Amanat peran aktif Kuasa Pengguna Barang (KPB) ini terlihat dari proses bisnis pelaporan pengawasan dan pengendalian ini yang mengharuskan dalam satu tahun periode pelaporan wajib melaporkan kegiatan pengelolaannya baik dari sisi yang telah sesai ketentuan maupun yang belum. Namun demikian, sejauh ini dirasakan bahwa sepertinya kegiatan wasdal ini terlihat belum menyentuh pada ruh regulasi wasdal yang  telah disusun ini. Padahal di dalam regulasi wasdal ini, telah terdapat sejumlah tools seperti tindakan investigasi hingga peran auditor apabila sampai terdapat indikasi penyimpangan berat di sana.

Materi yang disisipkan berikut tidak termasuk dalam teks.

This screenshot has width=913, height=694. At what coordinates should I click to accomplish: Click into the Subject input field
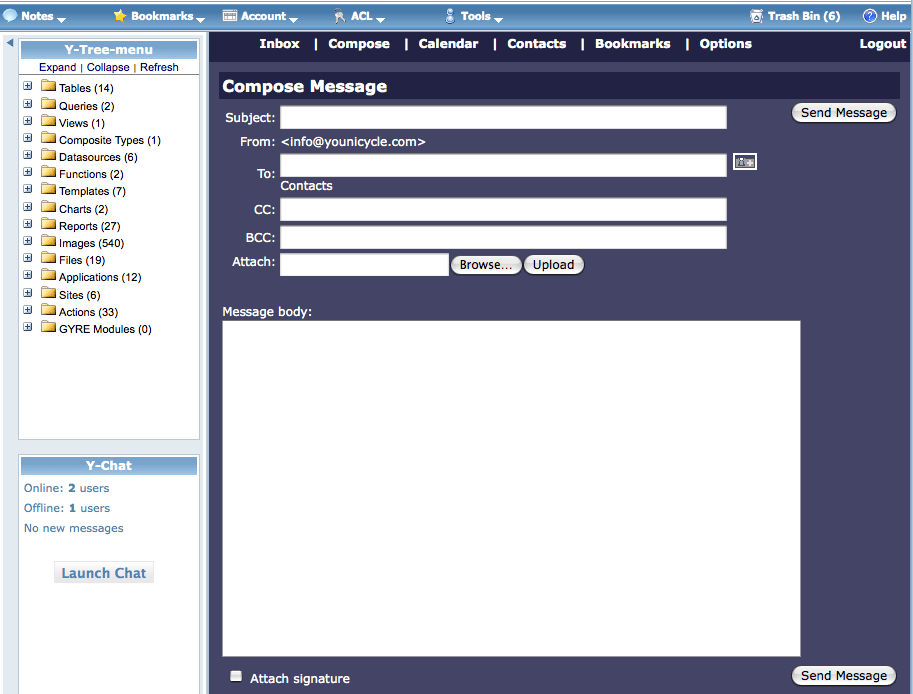503,118
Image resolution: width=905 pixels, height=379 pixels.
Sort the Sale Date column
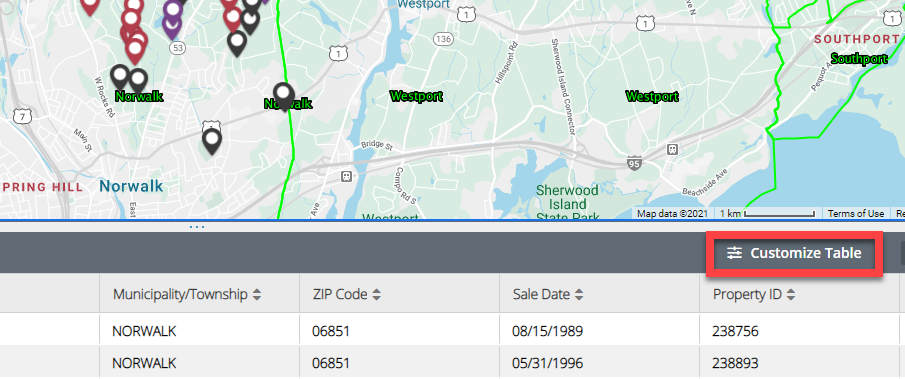[x=579, y=295]
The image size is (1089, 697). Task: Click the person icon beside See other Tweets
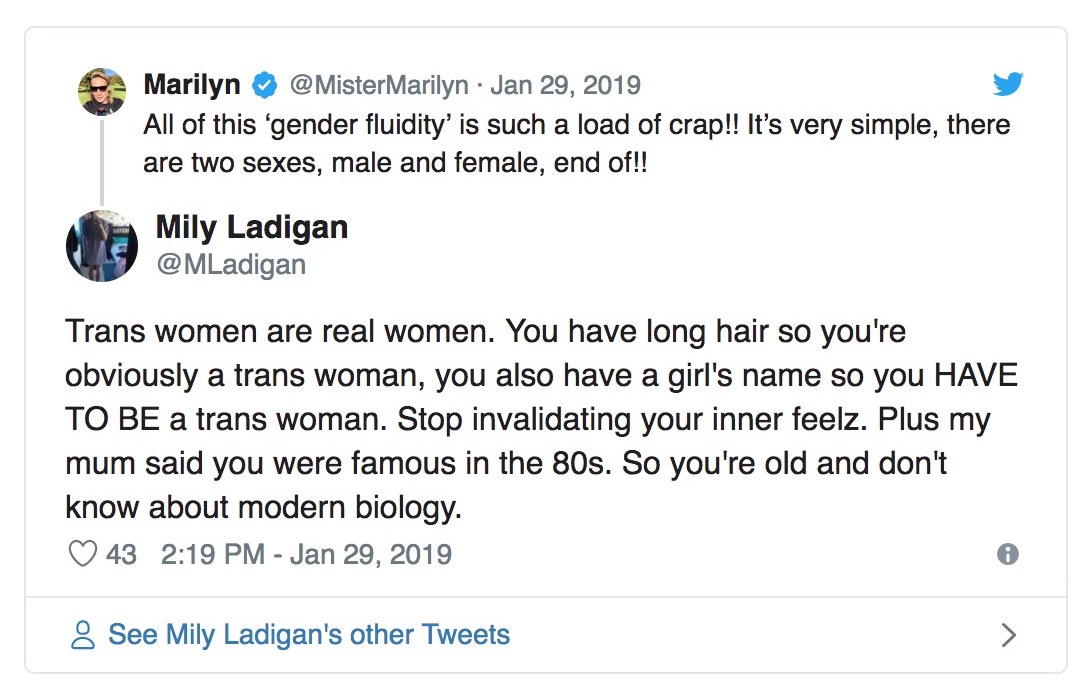83,635
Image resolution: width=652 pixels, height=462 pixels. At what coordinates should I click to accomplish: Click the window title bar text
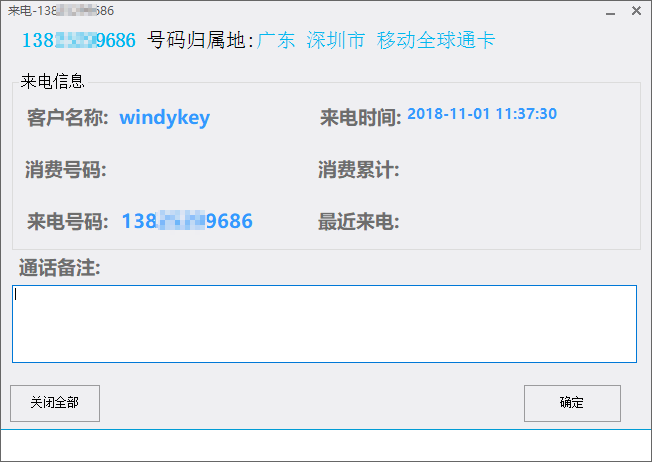(61, 10)
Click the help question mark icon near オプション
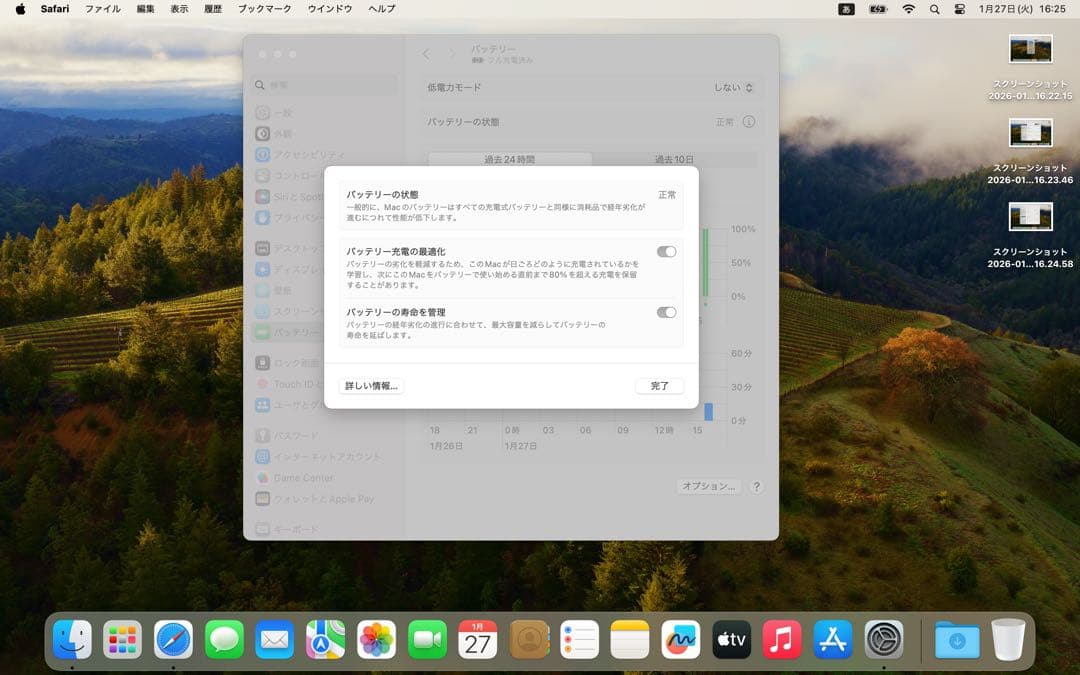This screenshot has height=675, width=1080. pos(757,486)
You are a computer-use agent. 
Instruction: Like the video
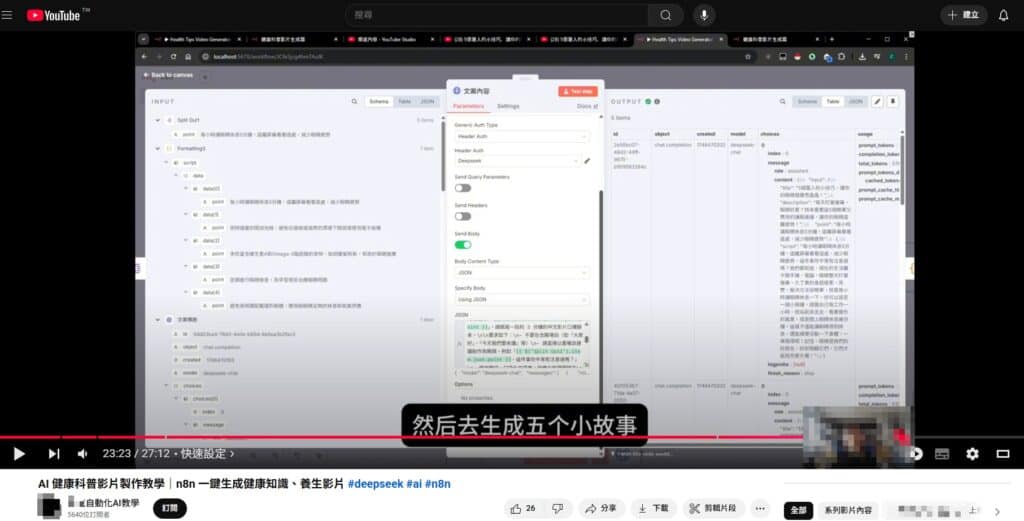[x=523, y=508]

Apabila di telisik lebih lanjut, belum optimalmya peran wasdal ini bisa jadi dimungkinkan karena belum optimalnya proses bisnis pada regulasi yang lama (PMK 244/2012) yang menyebabkan peran lebih dari Pengguna Barang belum cukup terlihat signifkan. Ini dapat dicermati pada alur pelaporan wasdal yang dilakukan oleh satuan kerja langsung kepada Pengelola Barang tanpa adanya pelaporan melalui Pengguna Barangnya. Hal ini lah yang mungkin menyebabkan seolah-olah Penggelola Barang beupaya sendiri dalam agar BMN ditatakelola dengan tertib. Meskipun secara tugas dan kewenangannya berbeda, sejatinya kedua pihak baik Pengelola dan Pengguna Barang dituntut berperan aktif dalam penyelesaian issue klasik pengelolaan BMN yang sering ditemui seperti kondisi rusak namun belum dihapus, berpindahtangan di luar ketentuan, BMN idle, dikuasai pihak lain secara sepihak, dan pemanfaatan tanpa persetujuan, tanah belum bersertifikat, bahkan aset tidak dicatat masih menjadi tantangan besar dalam pengelolaan BMN kita.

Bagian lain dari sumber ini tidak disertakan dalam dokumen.